TASK DIRECTIONS.
Reply with nothing but the number of lines in the data below where the word "гарниром" occurs.

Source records
--------------------

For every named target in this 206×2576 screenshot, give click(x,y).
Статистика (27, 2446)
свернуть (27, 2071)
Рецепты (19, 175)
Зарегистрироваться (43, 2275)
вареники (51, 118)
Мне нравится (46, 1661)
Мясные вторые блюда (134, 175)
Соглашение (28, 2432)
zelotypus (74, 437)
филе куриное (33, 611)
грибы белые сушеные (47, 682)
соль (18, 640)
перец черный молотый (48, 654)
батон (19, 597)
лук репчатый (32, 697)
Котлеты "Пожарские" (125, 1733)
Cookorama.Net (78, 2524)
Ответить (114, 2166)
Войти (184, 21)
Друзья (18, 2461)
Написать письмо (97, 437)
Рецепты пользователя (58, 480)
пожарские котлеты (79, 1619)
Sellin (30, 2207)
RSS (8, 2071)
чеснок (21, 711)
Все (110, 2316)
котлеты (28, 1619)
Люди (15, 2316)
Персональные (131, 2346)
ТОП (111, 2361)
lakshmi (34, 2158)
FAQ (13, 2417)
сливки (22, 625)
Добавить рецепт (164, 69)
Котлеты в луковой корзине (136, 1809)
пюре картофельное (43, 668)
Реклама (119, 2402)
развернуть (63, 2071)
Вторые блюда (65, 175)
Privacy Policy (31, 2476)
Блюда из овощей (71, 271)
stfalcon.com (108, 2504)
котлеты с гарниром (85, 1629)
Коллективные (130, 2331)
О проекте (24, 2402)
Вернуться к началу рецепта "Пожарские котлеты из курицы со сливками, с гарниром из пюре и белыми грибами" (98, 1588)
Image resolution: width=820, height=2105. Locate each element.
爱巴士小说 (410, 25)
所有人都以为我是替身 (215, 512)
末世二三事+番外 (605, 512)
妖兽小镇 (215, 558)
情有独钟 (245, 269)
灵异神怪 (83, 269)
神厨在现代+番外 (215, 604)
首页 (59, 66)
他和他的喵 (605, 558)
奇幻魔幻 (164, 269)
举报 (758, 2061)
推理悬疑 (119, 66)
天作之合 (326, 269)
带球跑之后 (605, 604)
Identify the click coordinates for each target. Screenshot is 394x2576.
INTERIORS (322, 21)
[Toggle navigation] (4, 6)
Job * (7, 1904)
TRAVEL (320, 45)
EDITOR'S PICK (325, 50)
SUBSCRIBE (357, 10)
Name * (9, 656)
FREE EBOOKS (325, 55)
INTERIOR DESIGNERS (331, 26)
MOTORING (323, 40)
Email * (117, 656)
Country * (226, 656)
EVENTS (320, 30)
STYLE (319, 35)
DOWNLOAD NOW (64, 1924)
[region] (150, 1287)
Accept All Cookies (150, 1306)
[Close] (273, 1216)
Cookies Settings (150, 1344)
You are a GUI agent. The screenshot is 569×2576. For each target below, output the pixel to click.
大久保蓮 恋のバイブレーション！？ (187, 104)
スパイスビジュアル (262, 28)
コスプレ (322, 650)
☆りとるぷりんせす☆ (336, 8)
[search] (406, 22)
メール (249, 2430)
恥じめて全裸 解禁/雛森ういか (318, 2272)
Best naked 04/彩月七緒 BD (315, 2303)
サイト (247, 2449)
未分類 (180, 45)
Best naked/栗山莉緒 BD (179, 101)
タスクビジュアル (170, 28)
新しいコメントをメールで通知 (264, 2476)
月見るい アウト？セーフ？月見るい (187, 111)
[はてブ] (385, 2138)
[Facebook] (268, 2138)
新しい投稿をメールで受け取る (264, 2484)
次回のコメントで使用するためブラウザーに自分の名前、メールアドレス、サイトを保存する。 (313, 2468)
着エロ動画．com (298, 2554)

--------------------

RESULT FOR THIS TASK.
2